To be honest, even though every day is Earth Day, I won’t be there on a daily basis. Or probably even once a week. After I get the park thoroughly clean, which should take four or five visits, twice a month ought to suffice. And that’s OK. If more people carried around a trash bag and a pair of gloves and picked litter off Evanston streets, curbs, and parkways, why in no time our beloved City would be sparkling clean and litter-free.

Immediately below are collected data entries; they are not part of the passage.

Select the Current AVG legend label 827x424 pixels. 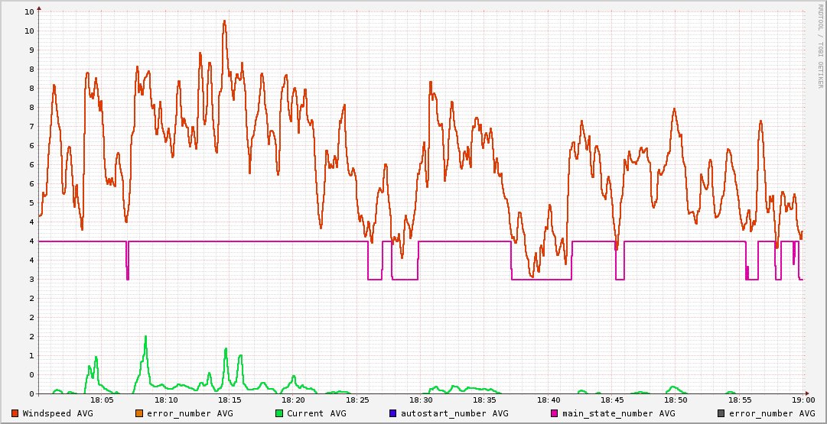point(317,413)
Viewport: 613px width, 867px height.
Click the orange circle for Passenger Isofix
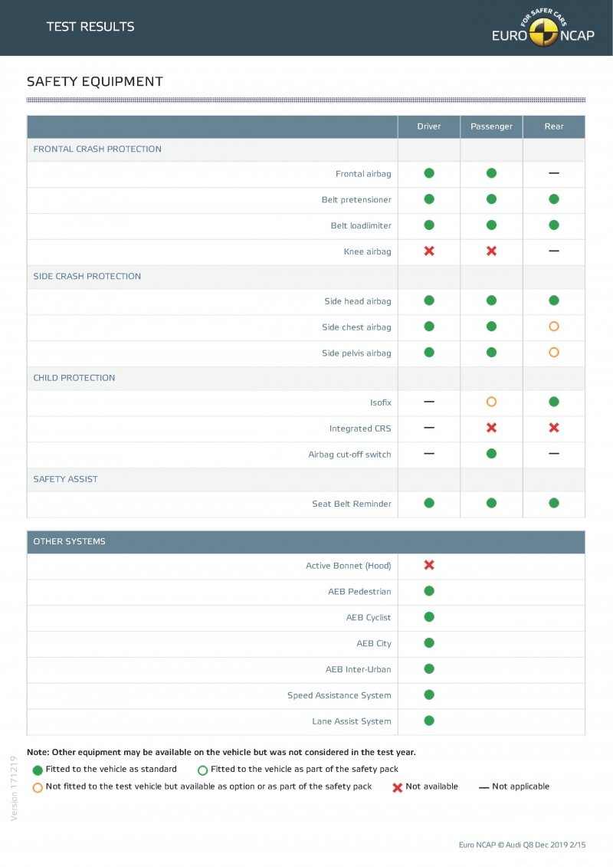[491, 402]
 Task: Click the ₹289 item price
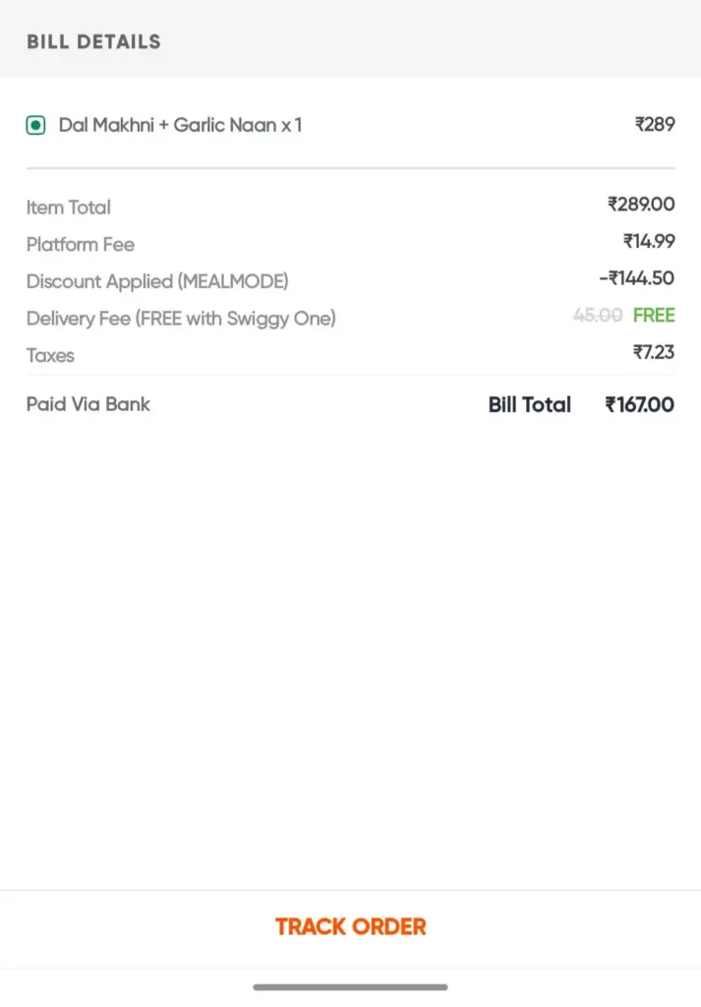(655, 125)
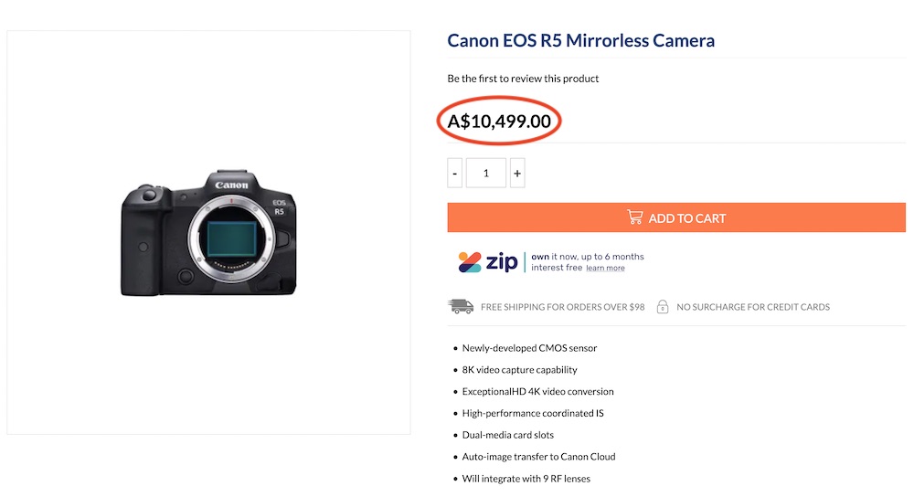Click the Dual-media card slots bullet
This screenshot has width=914, height=497.
point(507,435)
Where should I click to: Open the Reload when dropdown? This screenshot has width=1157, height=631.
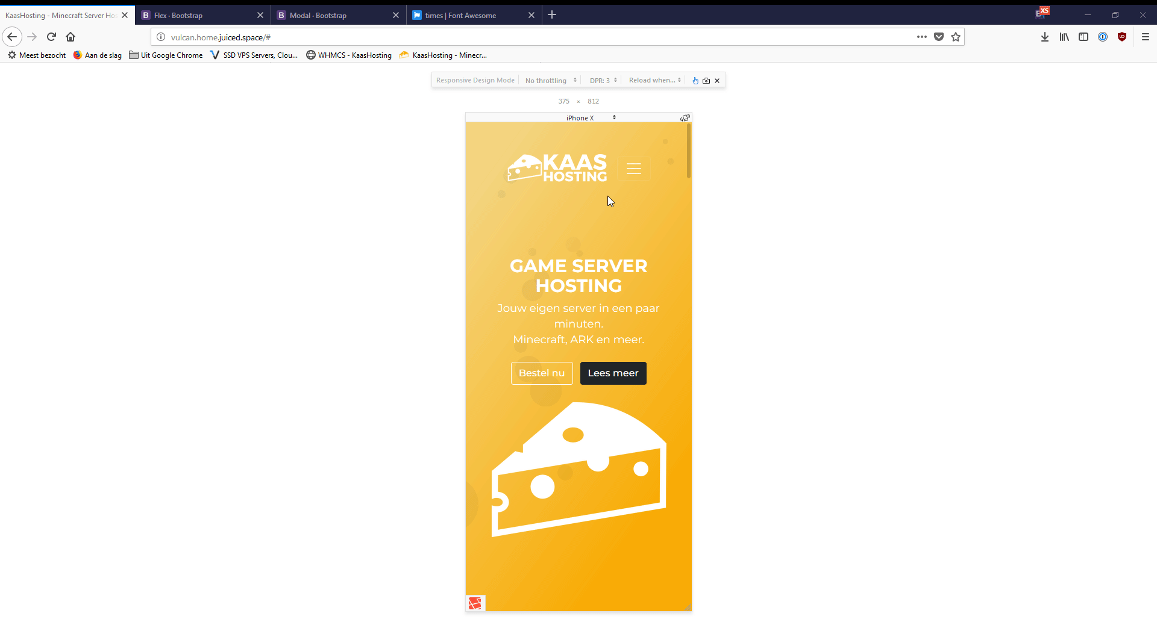coord(654,81)
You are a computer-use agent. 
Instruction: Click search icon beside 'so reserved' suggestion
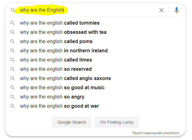pos(13,69)
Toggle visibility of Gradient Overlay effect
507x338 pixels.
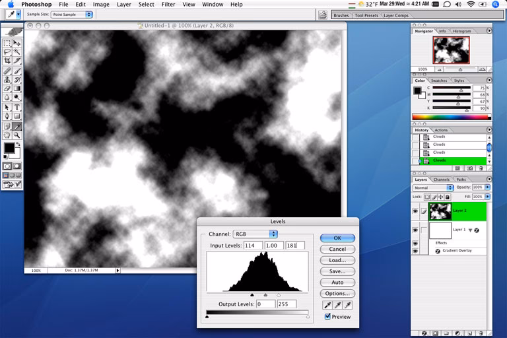(415, 252)
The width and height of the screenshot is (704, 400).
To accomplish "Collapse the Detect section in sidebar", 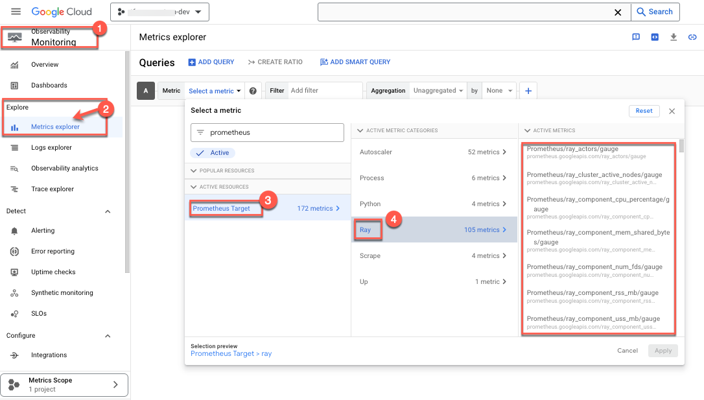I will pos(108,211).
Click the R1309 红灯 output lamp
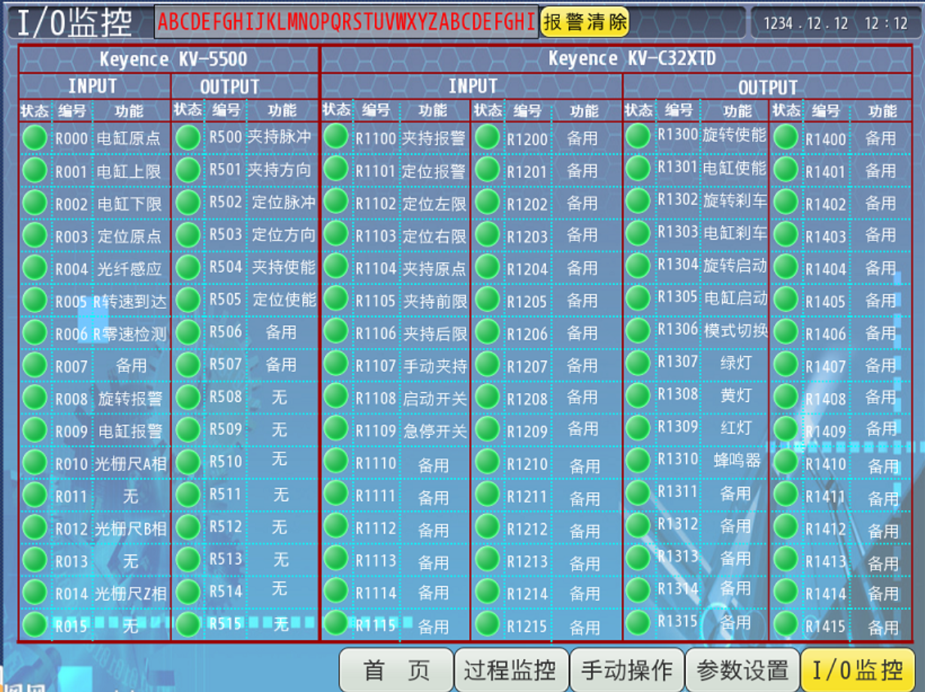The image size is (925, 692). tap(638, 428)
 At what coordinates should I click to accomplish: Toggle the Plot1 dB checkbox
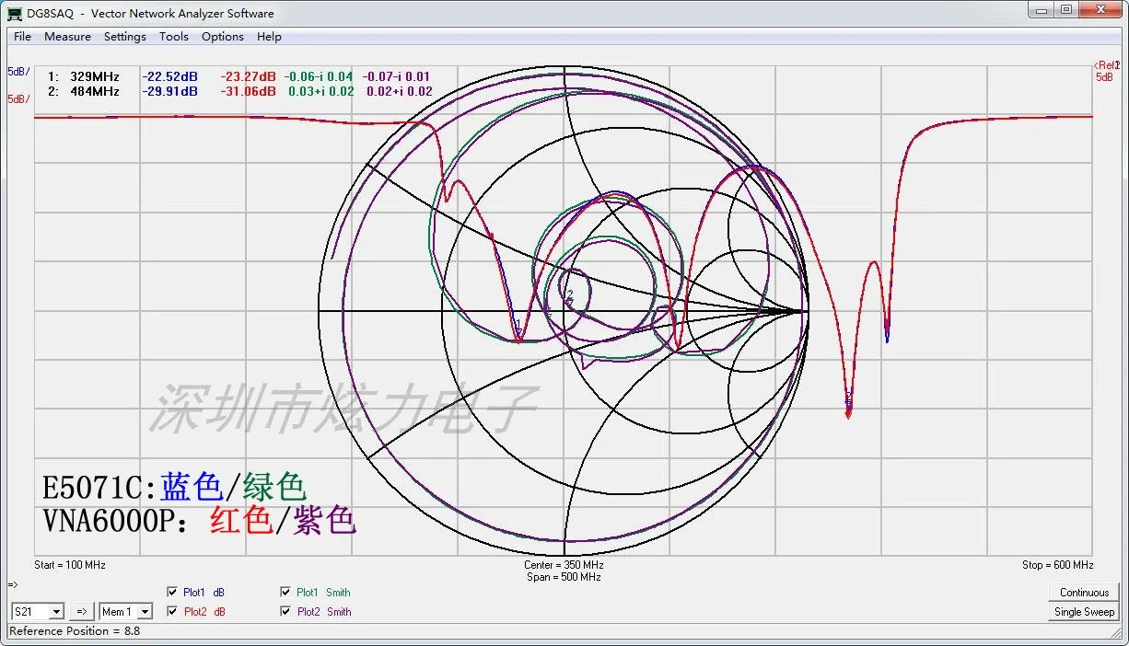click(x=172, y=593)
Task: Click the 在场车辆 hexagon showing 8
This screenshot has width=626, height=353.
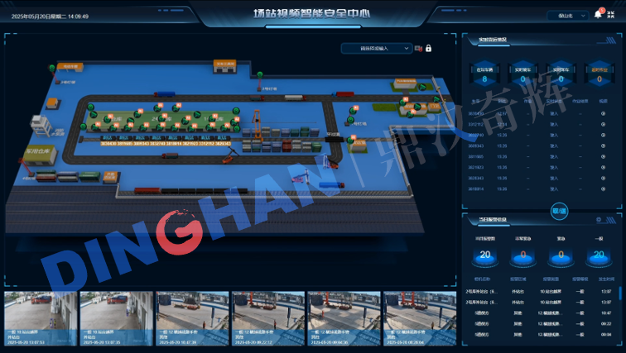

This poses an interesting question. If you’re picking up litter, what should you do with it? More specifically, can you deposit trash in anyone’s garbage can? Technically yes. As Kevin Johnson, Evanston’s Recycling and Environmental Maintenance Supervisor, told me, the City owns all garbage, recycling, and yard waste bins. Gabby, the RoundTable’sirreverent columnist, put it more emphatically in a recent column: “There are so many things in life to be concerned about, so many things to worry about, so many things to lend your voice to. The contents of your garbage can in the alley is not one of them.”
However, an irate homeowner might think otherwise (or be unaware who owns the bins) and insist you stick your trash somewhere else – especially if it is stinky dog waste. Not worth a fight, so use your own or a park receptacle.
Retail establishments: clean up your mess. Walking to a branch bank recently I saw scads of trash littering the grounds, including masks, paper receipts, gloves, plastic, and tissues. Not only is the litter unsightly, it leaves the impression the establishment doesn’t care about its surroundings. Not a good message.
Parents: take your kids and make a game of picking up trash. Who can be the quicker litter picker-upper, the biggest and best trash-buster? Instill in kids early the habit and pleasure of cleaning up the environment. Together we will breed a new generation of Environmental Warriors!
A challenge by definition is tough, but cleaning up our City is a challenge well worth pursuing.